> _SOAL DAN TUGAS_:
a. Jawablah pertanyaan berikut berdasarkan teks tentang Hatim dan Sahl:
(i) Siapa murid Hatim yang meriwayatkan bahwa ia hanya sekali melihat Hatim marah besar?
(ii) Apa yang terjadi pada jubah Hatim setelah dilemparkan ke tanah di tengah pasar?
(iii) Apa yang menimpa tangan si pedagang setelah ia mengambil yang bukan haknya?
b. Sambung kembali teks tentang Hatim dan Sahl, mulai setelah kalimat terakhirnya.

> _POTONGAN TEKS_:
===============

Kemarahan
Hatim
Nah, meski Hatim
terkenal karena kelembutan budinya, sesekali waktu dia bisa marah juga lho…..ya
iyalah! Namanya juga manusia! Tapi, bedanya, kemarahan Hatim itu bener-bener karena
terpaksa, dan alasannya juga kuat, lho!
Nah, salah
seorang murid Hatim, Sa’ad ibnu Muhammad ar-Radhi meriwayatkan, kalo selama
bertahun-tahun dia menjadi murid Hatim, selama waktu itu hanya sekali dia
melihat Hatim marah besar!
Ceritanya
gini, waktu itu, Hatim pergi ke pasar. Di sana ,
ia melihat seorang lelaki pedagang makanan lagi marah-marah, sambil mencengkram
kerah leher seseorang, yang ternyata adalah salah seorang muridnya. Udah gitu,
dia pake teriak-teriak,” ini anak sering banget ngambil makanan daganganku dan
ia nggak bayar sepeserpun!”
“Wahai
tuan, berbaik hatilah,” kata Hati lemah lembut sambil berusaha menengahi.
Sebetulnya dia malu juga, tapi dia tahu persis, murid-muridnya emang banyak
yang miskin, sehingga emang banyak yang minta makan pada orang lain.
Saya nggak
mau berbaik hati. Saya ingin uang saya,” teriak lelaki itu lebih keras lagi.
Semua
perkataan Hatim untuk membujuk lelaki si pedagang itu nggak membawa hasil.
Lama-lama, Hati kesel juga. Ini orang kok gak tahu diri bener, sih? Hatim pun
marah. Seketika itu juga ia melepaskan jubahnya dan melemparkannya ke tanah
ditengah-tengah pasar itu. Seketika, jubah itu penuh dengan koin-koin emas.
“silakan,
ambillah yang menjadi hak kamu, jangan lebih! Kalo nggak, tangan kamu bakal
lemah lunglai!” Kata Hatim dengan keras.
Si pedangan
itu buru-buru memunguti koin-koin emas itu sampai sejumlah haknya. Tapi, nah,
ini dia, keluar sifat dasar manusianya: rakus! Si pedagang itu masih juga
ngambil yang bukan haknya! Seketika itu juga, tangannya menjadi lemah lunglai
nggak berdaya.
Sahl
dan Amir yang Betobat
Sahl ibn ‘Abd Allah ibn
Yunus, Abu Muhammad al Tustari (wafat pada 283 H), biasa dipanggil Sahl At
Tutari, adalah seorang sufi yang dijuluki Shaykh al- ‘arifin, dan Shuufi al
Zahid.

===============

> _ENTRI YANG DISEDIAKAN_:
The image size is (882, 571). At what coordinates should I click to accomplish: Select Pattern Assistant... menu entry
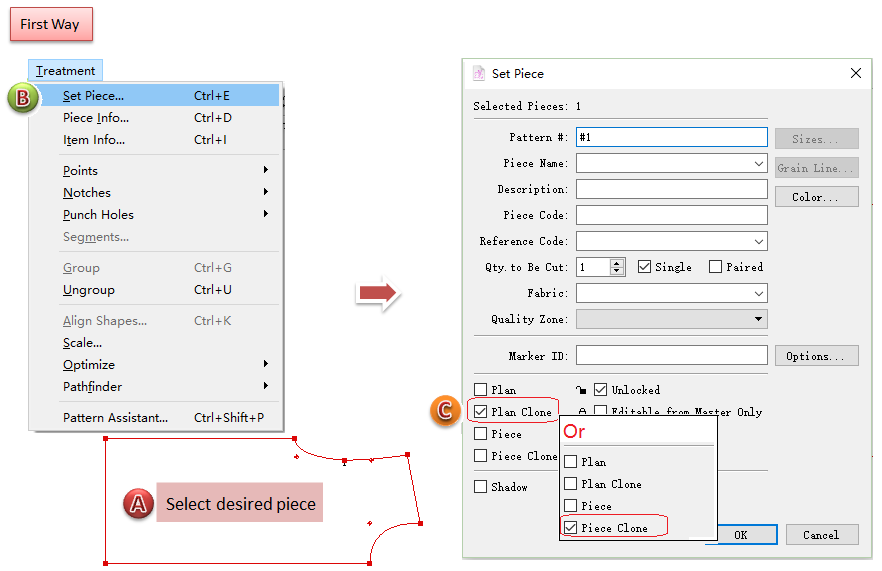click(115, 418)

===============

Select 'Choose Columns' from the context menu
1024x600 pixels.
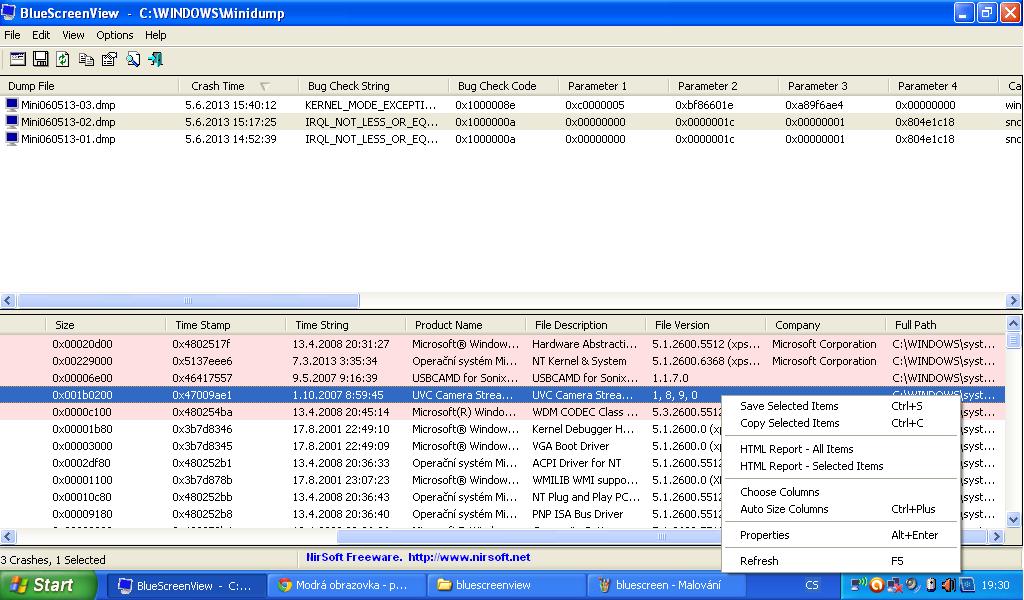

===============

> _HASIL PER TUGAS_:
a.
(i) Sa’ad ibnu Muhammad ar-Radhi.
(ii) Jubah itu seketika penuh dengan koin-koin emas.
(iii) Tangannya seketika menjadi lemah lunglai tidak berdaya.

b.
Sejak
kecil, umur 3 tahunan, ia sering terbangun di tengah malam, melihat pamannya,
Muhammad ibn al-Sawwar, melakukan shalat malam. Diceritakan ia telah menghafal
al Qur’an dalam usia 7 tahun, dan hidup sejaman dengan Imam Abu Dawud, seorang
imam hadits yang kondang. Ia besar dibawah bimbingan seorang sufi uang juga
kondang, Dhu al-Nun al-Misri.
Nah,
seperti juga orang-orang saleh pada jamannya, Sahl terkenal maqbul do’anya.
Suatu hari, seorang amir (penguasa) jatuh sakit, sebegitu parahnya,
sampai-sampai seluruh tabib angkat tangan. Dalam keadaan lemah, ia bertanya,
“Apa nggak
ada, seorang yang bisa berdo’a bagi kesembuhan saya?”
Orang-orang
pada berbisik. Akhirnya, ada yang menjawab,
“Sahl aja
kayaknya. Kata orang-orang, do’a-do’anya selalu terkabul.”
Akhirnya
dikirimlah utusan, dan Sahl diminta untuk menolong. Dasar Sahl orang saleh, ia
pun menyanggupi. Dia dateng dan saat menemui sang Amir, Sahl bilang,
“do’a Cuma
bakal efektif bagi orang yang bener-bener menyesali kesalahannya. Dalam penjara
bapak, ada banyak orang-orang yang seharusnya nggak bersalah tapi malah
ditahan. Bebaskan mereka.”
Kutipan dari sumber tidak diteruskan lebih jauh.